Question

What is the value of $1+\sin \left(2x\right)$?

Answer 1

Determine the value of$\begin{array}{l}1+\sin \left(2x\right)\end{array}$.

Apply the trigonometric identities:

$\begin{array}{rcl}{\sin }^2\left(x\right)+{\cos }^2\left(x\right)& =& 1\cdots \left(1\right)\\ \sin \left(2x\right)& =& 2\sin \left(x\right)\cos \left(x\right)\cdots \left(2\right)\end{array}$

Substitute the value of $1$ from equation $\left(1\right)$ and the value of $\sin \left(2x\right)$ from equation $\left(2\right)$ in the given equation.
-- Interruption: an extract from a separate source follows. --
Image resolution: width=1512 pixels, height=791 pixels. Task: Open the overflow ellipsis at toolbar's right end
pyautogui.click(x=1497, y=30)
$$\begin{gathered} \begin{array}{rcl}1+\sin \left(2x\right)& =& {\sin }^2\left(x\right)+{\cos }^2\left(x\right)+2\sin \left(x\right)\cos \left(x\right)\end{array} \\ \begin{array}{rcl}& \Rightarrow & 1+\sin \left(2x\right)={\left(\sin \left(x\right)+\cos \left(x\right)\right)}^2[\because {\left(a+b\right)}^2=a^2+b^2+2ab]\end{array} \end{gathered}$$

Hence, the value is $\begin{array}{rcl}1+\sin \left(2x\right)& =& {\left(\sin \left(x\right)+\cos \left(x\right)\right)}^2\end{array}$.